SCHOLAR ISLAND

MYTHOLOGY

 

"Myth stands in relationship to mankind in general as a dream does to the individual. A dream shows the individual important psychological truth about himself. A myth shows an important psychological truth which includes mankind as a whole . "

John A. Sanford

Introduction to HE!

 

"It would not be too much to say that myth is the secret opening through which the inexhaustible energies of the cosmos pour into human cultural manifestation."

-Joseph Campbell

 

"A person who grasps the inner meaning of a myth is in touch with the universal spiritual question life asks all of us."

John A. Sanford

 

"Myth is about the unknown; it is about that for which initially we have no words. Myth therefore looks into the heart of a great silence."

-Karen Armstrong

A Short History of Myth

 

 

"Myths have no life of themselves. They wait for us to give them body.

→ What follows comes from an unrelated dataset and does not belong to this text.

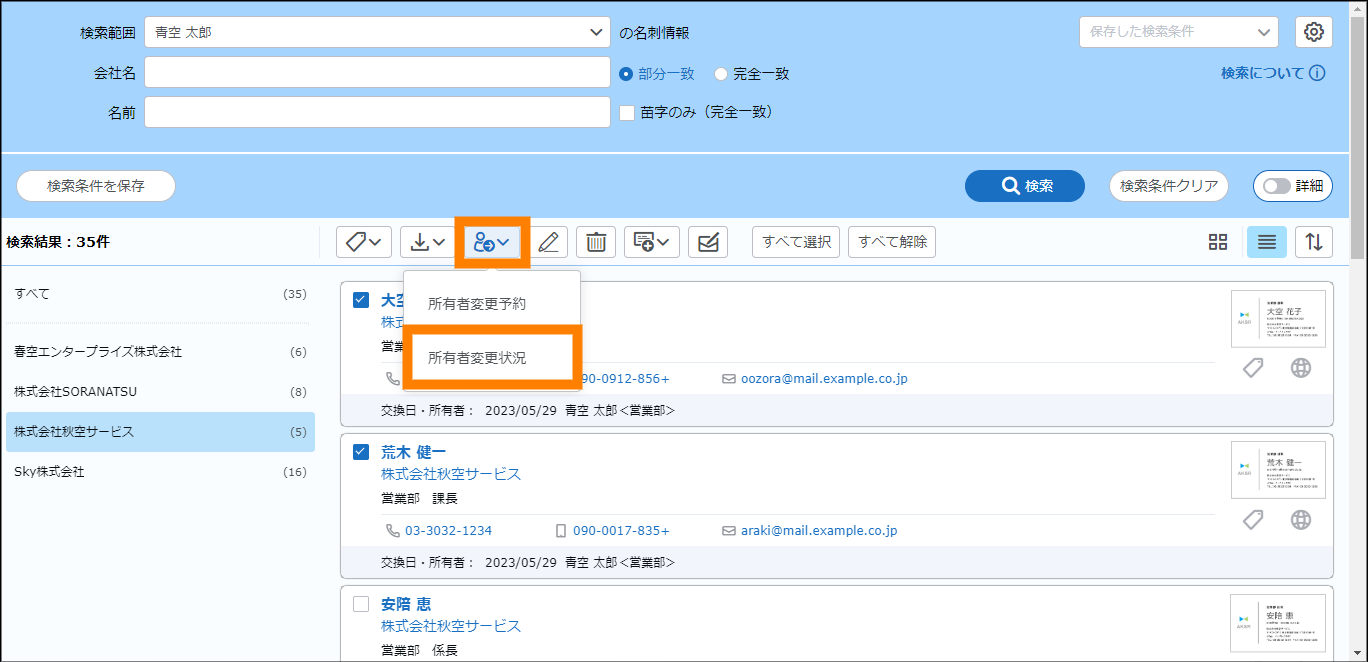
Task: Click the tag icon on 大空 花子 card
Action: (x=1252, y=368)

Let but one person in the world respond to their call, they offer us their vitality unimpaired."

Albert Camus

Prometheus in Hell

 

"The latest incarnation of Oedipus, the continued romance of Beauty and the Beast, stands this afternoon on the corner of 42nd Street and Fifth Avenue, waiting for the traffic light to change. "

Joseph Campbell

 

"We live beyond any tale we happen to enact."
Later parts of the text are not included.